[Record extracts]

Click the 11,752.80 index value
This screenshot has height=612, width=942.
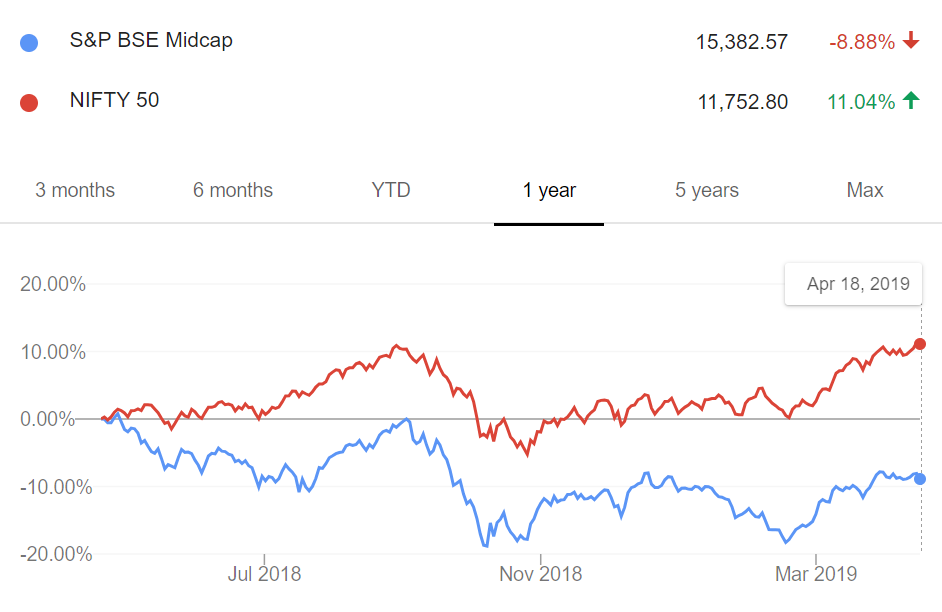pyautogui.click(x=742, y=102)
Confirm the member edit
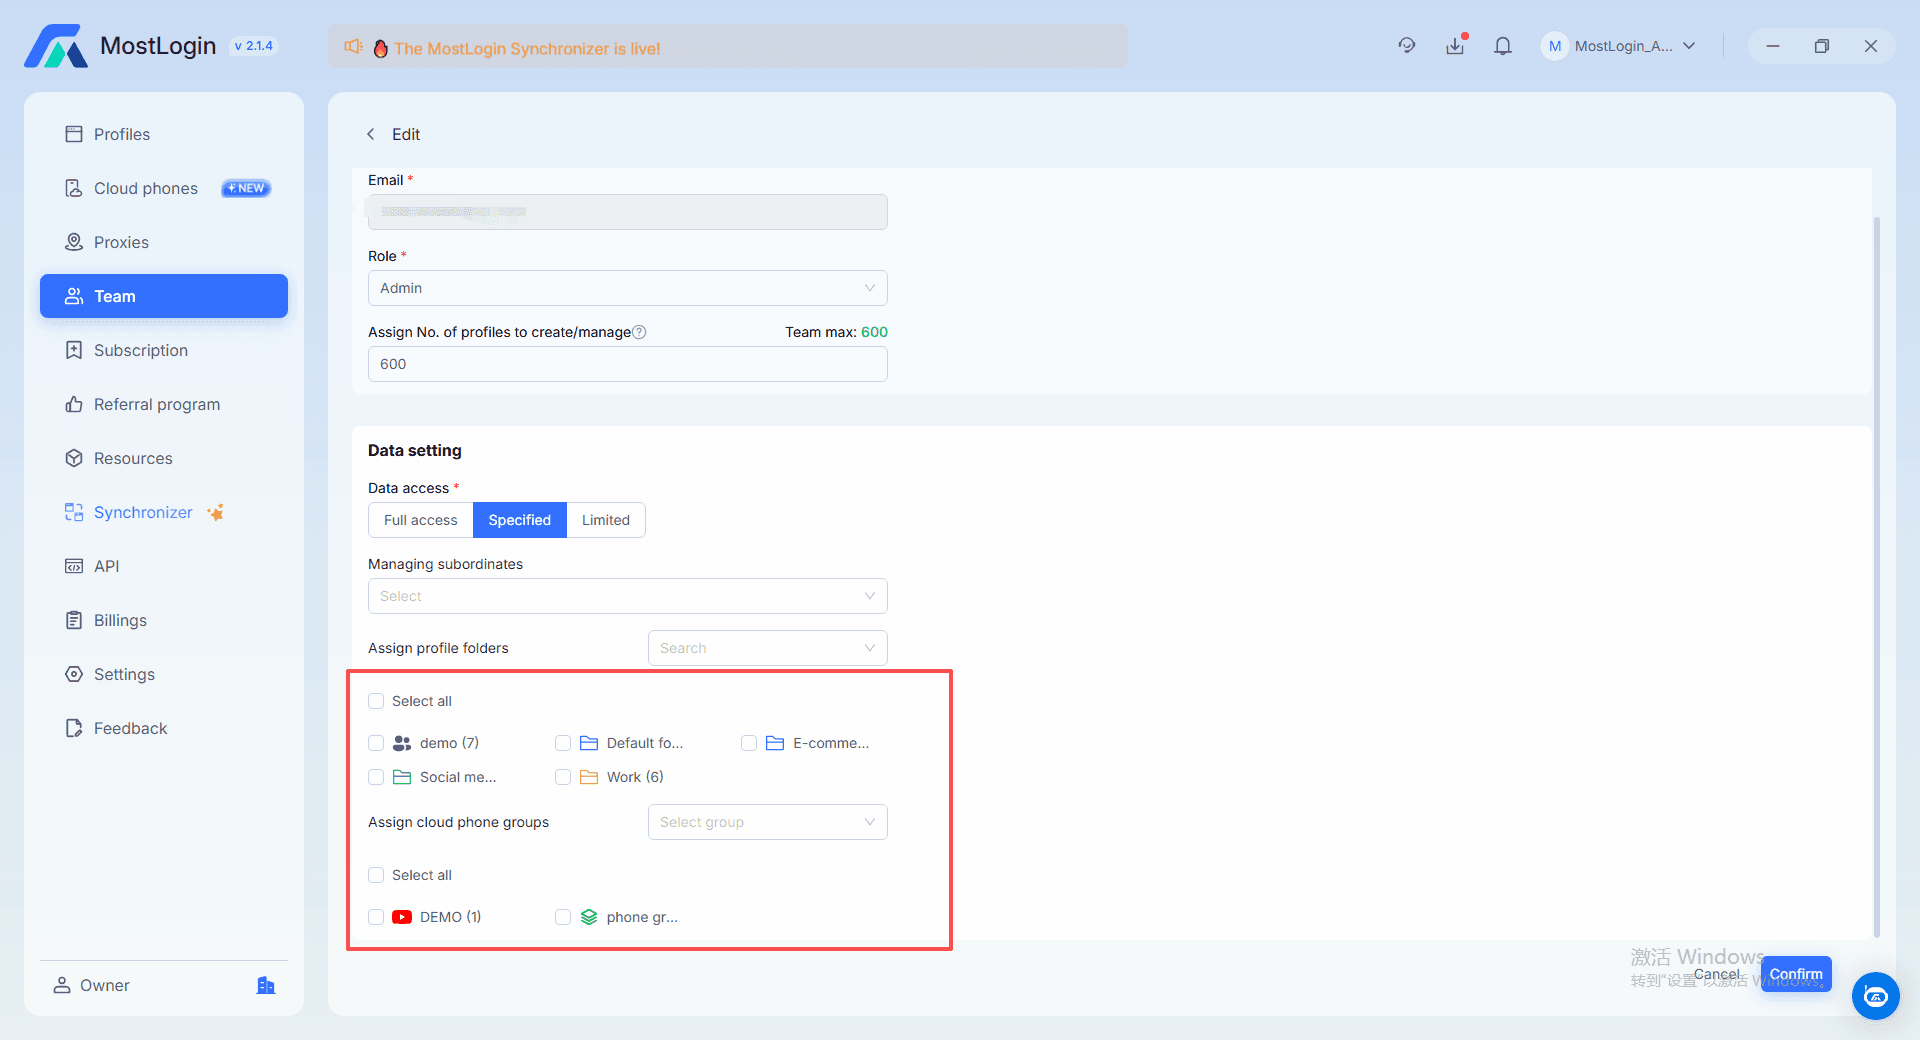 click(x=1796, y=974)
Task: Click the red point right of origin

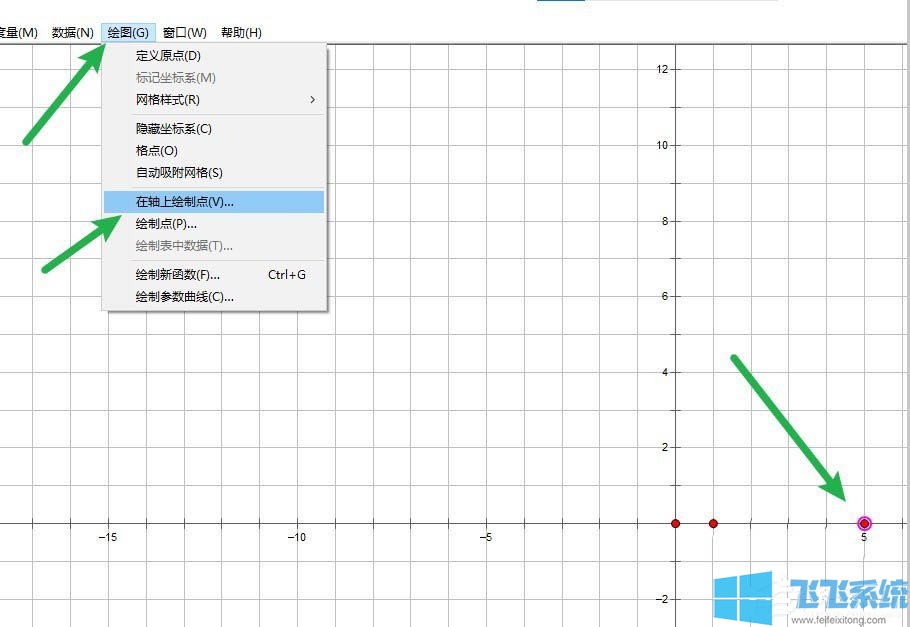Action: click(713, 523)
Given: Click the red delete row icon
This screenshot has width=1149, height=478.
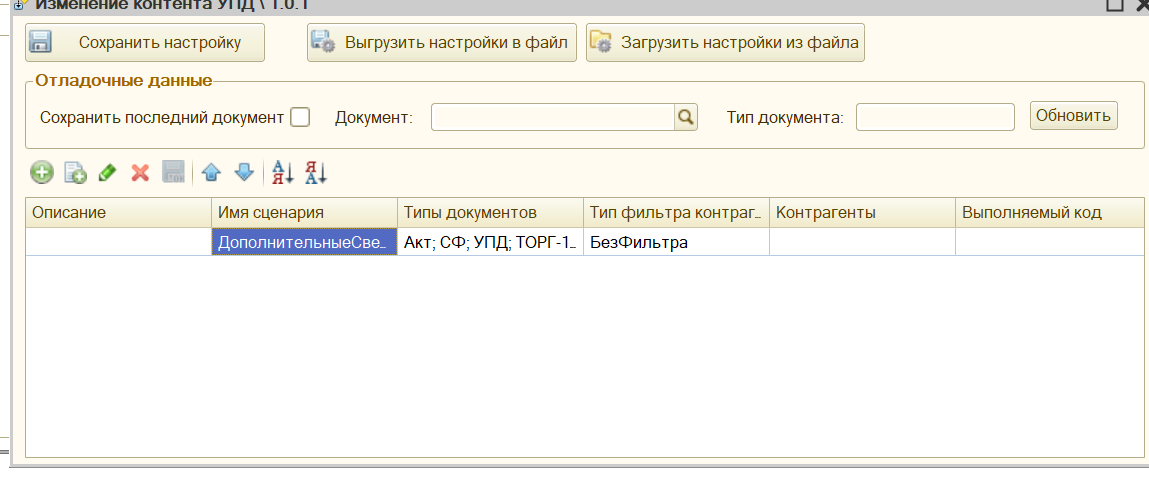Looking at the screenshot, I should [140, 173].
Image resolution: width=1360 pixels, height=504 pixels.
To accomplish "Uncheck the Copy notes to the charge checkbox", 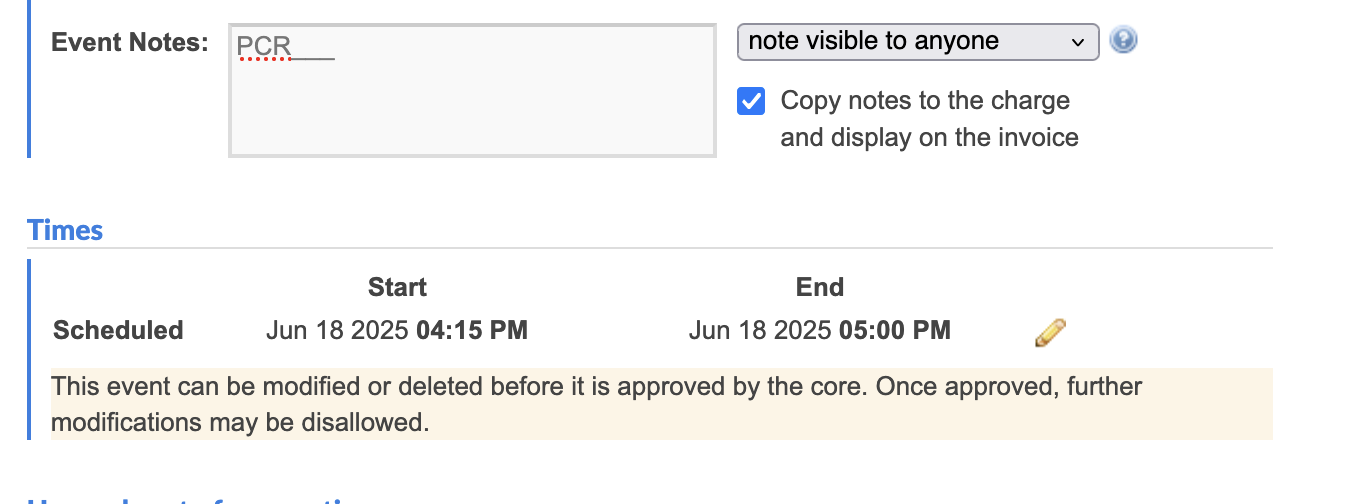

[Work to complete]
Your response must consist of the lines from the beginning of the data through the line containing "Given: Click the red delete row icon", transcribed exactly, with no pictures.

[Answer for this exercise]
Click the 11,752.80 index value
This screenshot has height=612, width=942.
pyautogui.click(x=742, y=102)
Confirm the member edit
 click(x=1796, y=974)
Task: Click the red point right of origin

Action: click(713, 523)
Given: Click the red delete row icon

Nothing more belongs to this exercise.